Wall Street’s harsh spotlight has intensified across the banking industry recently on worries about what may crack next following the second- and third-largest bank failures in U.S. history last week. Stocks of U.S. banks tumbled again Wednesday after enjoying a brief, one-day respite on Tuesday.
The heaviest losses were focused on smaller and mid-size banks, which are seen as more at risk of having customers try to pull their money out en masse. First Republic Bank sank 15.1%, a day after soaring 27%. KeyCorp fell 9%, and Huntington Bancshares dropped 7.3%
Larger banks weren’t hit as hard but still fell. JPMorgan Chase slid 3.8%.
Much of the damage is seen as the result of the Federal Reserve’s fastest barrage of hikes to interest rates in decades. The Fed has pulled its key overnight rate to a range of 4.50% to 4.75%, up from virtually zero at the start of last year, in hopes of driving down painfully high inflation.
Higher rates can tame inflation by slowing the economy, but they raise the risk of a recession later on. They also hurt prices for stocks, bonds and other investments. That latter factor was one of the issues hurting Silicon Valley Bank, which collapsed Friday, because high rates forced down the value of its bond investments.
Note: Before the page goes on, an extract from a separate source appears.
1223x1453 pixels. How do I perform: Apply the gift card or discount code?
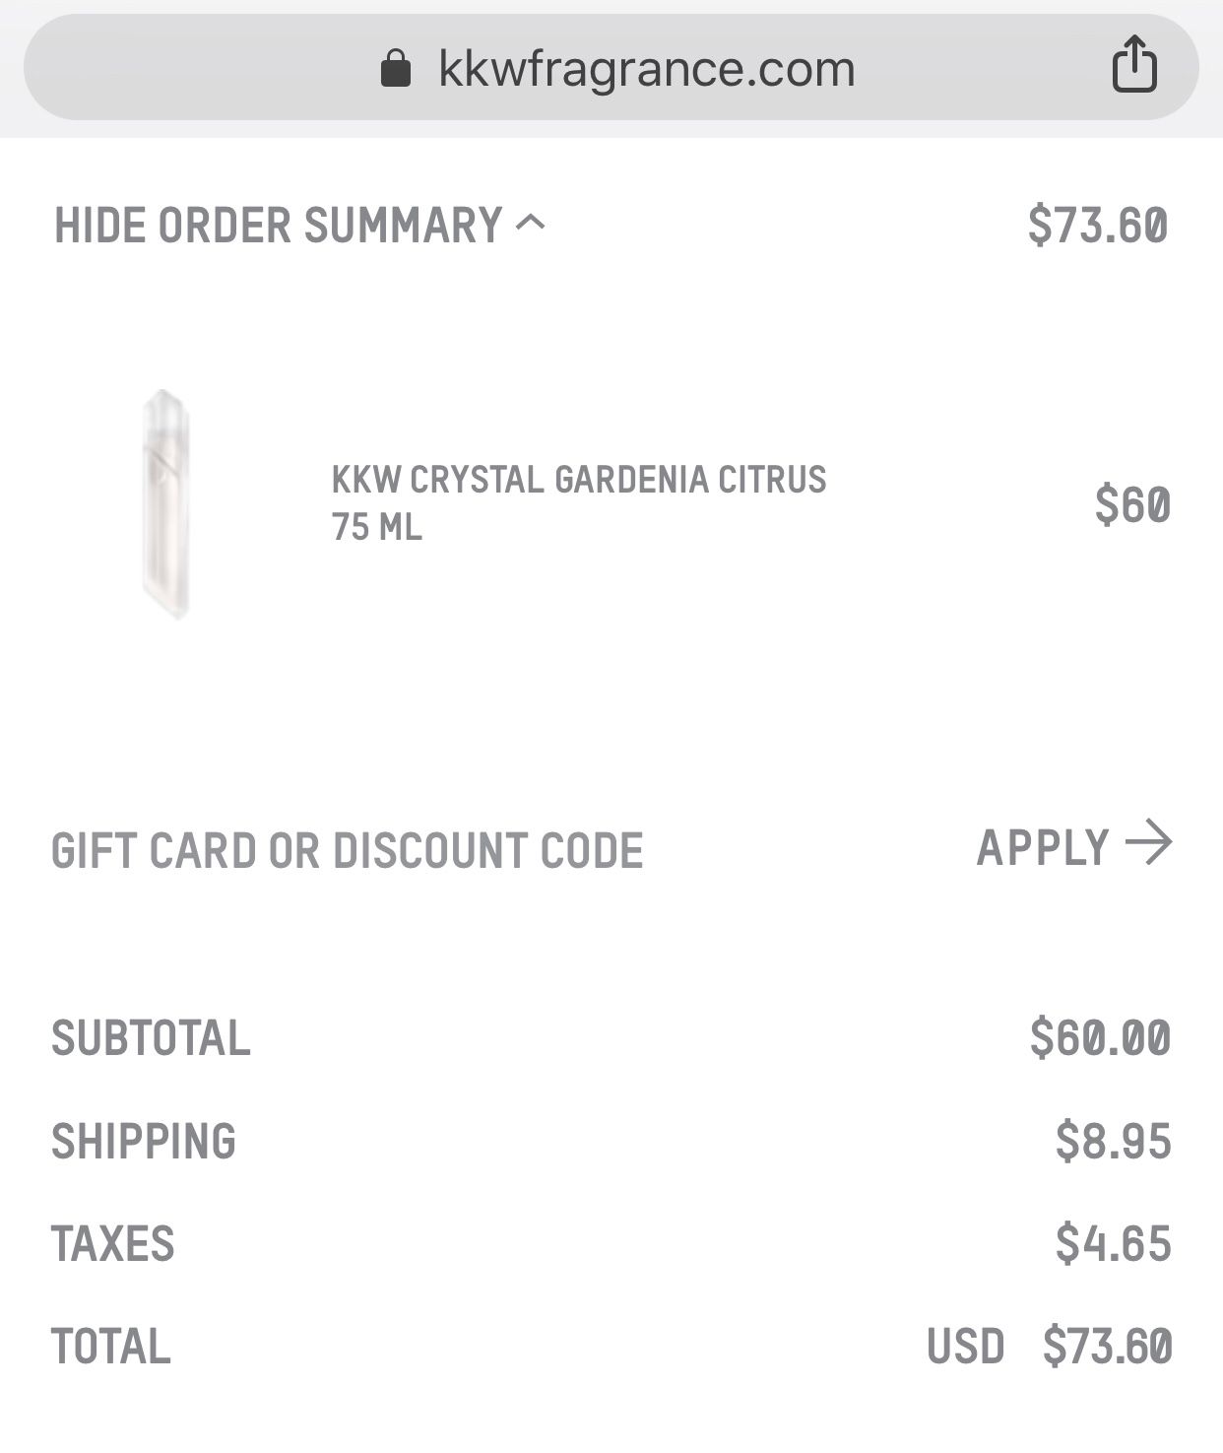(1074, 846)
The U.S. government announced a plan late Sunday to protect depositors at Silicon Valley Bank and Signature Bank, which regulators shut on Sunday, in hopes of shoring up confidence in the banking industry. But markets have since swung from fear to calm and back again.
Some of this week’s wildest action has been in the bond market, where traders are rushing to guess what all the chaos will mean for future Fed action. On one hand, stress in the financial system could push the Fed to hold off on hiking rates again at its meeting next week, or at least refrain from the larger rate hike it has been signaling.
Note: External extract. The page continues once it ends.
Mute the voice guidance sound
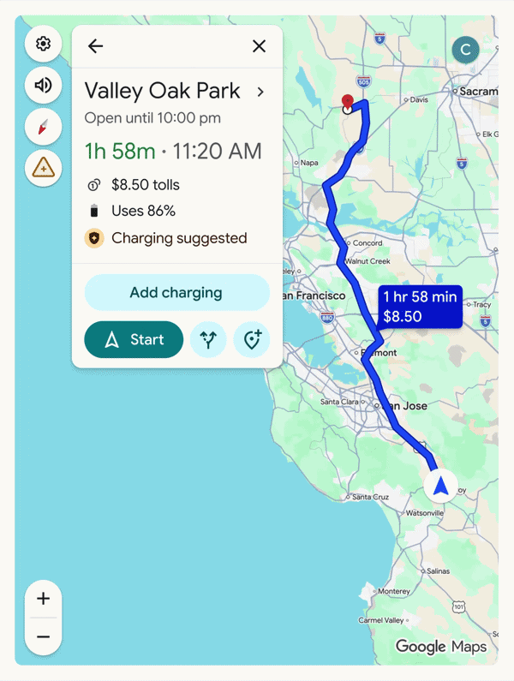This screenshot has width=514, height=681. tap(43, 85)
On the other hand, inflation is still high. While taking it easier on interest rates could give more breathing space to banks and the economy, the fear is such a move by the Fed could also give inflation more oxygen.
Weaker-than-expected economic reports released Wednesday may have allayed some of those worries. One showed that inflation at the wholesale level slowed by much more last month than economists expected. It’s still high at a 4.6% level versus a year earlier, but that was better than the 5.4% that was forecast.
Other data showed that U.S. spending at retailers fell by more than expected last month, though spending in prior months was revised up. Manufacturing in New York state, meanwhile, is weakening by much more than forecast. Such data could raise worries about a recession on the horizon, but they may also take some pressure off inflation in the near term.
That caused the yield on the two-year Treasury to plummet. It tends to track expectations for the Fed, and it dropped to 3.87% from 4.25% late Tuesday. That’s a massive move for the bond market. The two-year yield was above 5% just a week ago, at its highest level since 2007.
The yield on the 10-year Treasury dropped to 3.45% from 3.69%. It helps set rates for mortgages and other important loans.
The weak economic data pushed traders to build bets that the Fed may end up holding rates steady next week. That’s a sharp turnaround from earlier this month, when the only options seemed to be another hike of 0.25 percentage points or an acceleration to 0.50 points.
In Europe, indexes tumbled on weakness from banks. France’s CAC 40 dropped 3.7%, and Germany’s DAX lost 3.1%. The FTSE 100 in London fell 3.2%.
They followed up on gains across much of Asia.
On Wall Street, companies in the oil and gas business also tumbled as the price of crude dropped more than 3%.